The Vigneaux clock
The right time since 1976!
Hanging from the bell tower of the Saint-Laurent church, the Vigneaux Clock has been beating time for more than two centuries. Forged in 1786 for the collegiate church of Briançon, this “eight-day” clock (autonomy of one week) has had several lives… before finding refuge in Les Vigneaux. In 1890, considered outdated, it was dismantled. But he did not count on the village priest, Henri Faure, who recovered it with the help of the inhabitants to install it in the bell tower. There was a long silence afterwards, until high school students from the Briançon high school resurrected it between 1989 and 2011, as part of the “Altitude Clocks” project. Since then, it has been turning, ringing, living.
There are no minute hands here: we live on a slow hour. Three strokes a day — 8 a.m., 12 p.m., 7 p.m. — and every six days, a team of volunteers cranks the weights. Without them, total silence. It’s living heritage, in the literal sense.


How to discover the Vigneaux Clock?
- Guided tour of the bell tower – on registration (beware, steep staircase!)

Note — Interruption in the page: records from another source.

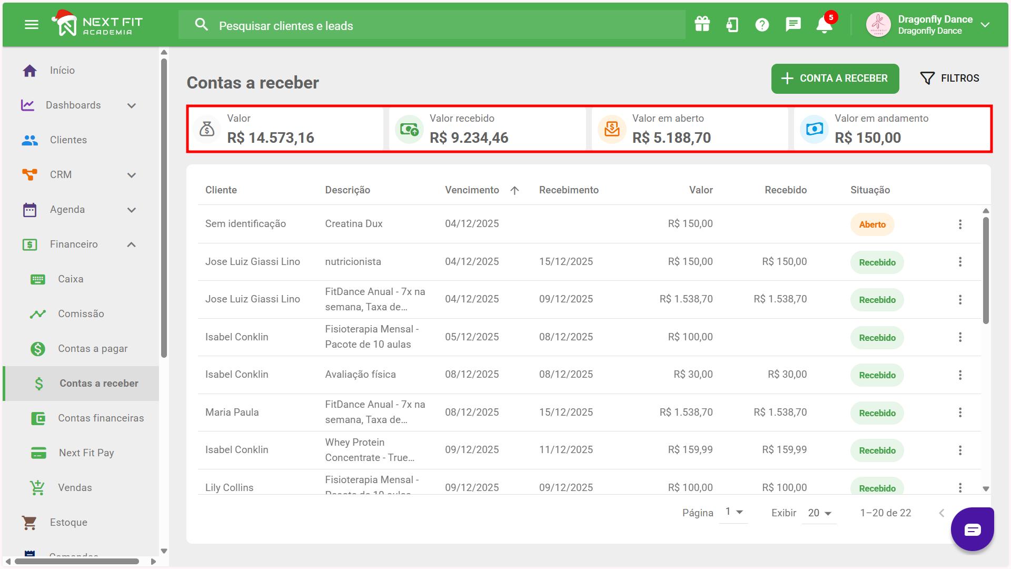Go to Contas a pagar menu item
Image resolution: width=1011 pixels, height=569 pixels.
click(93, 349)
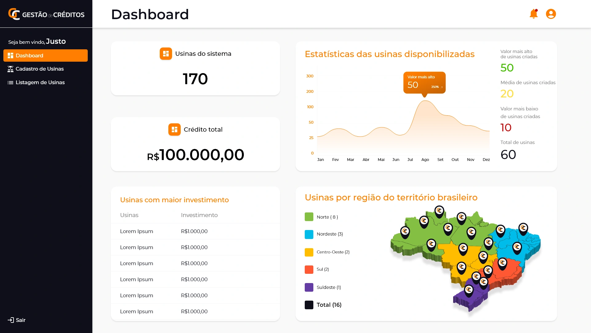Open Cadastro de Usinas menu item
The image size is (591, 333).
[39, 69]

- Winding demonstration – every other Saturday
- LegendR tour – augmented reality around the church
- Wine trail – 1h30 from the bell tower
- Irrigation canal loop – 2-hour walk nearby
- Frescoes of the Saint-Étienne church in Vallouise – 5 km away
- Vigneaux town hall car park – access in 2 minutes
The Vigneaux Clock is much more than an old mechanism: it is a collective project, a ticking passed down from generation to generation. And you, are you coming to see it film?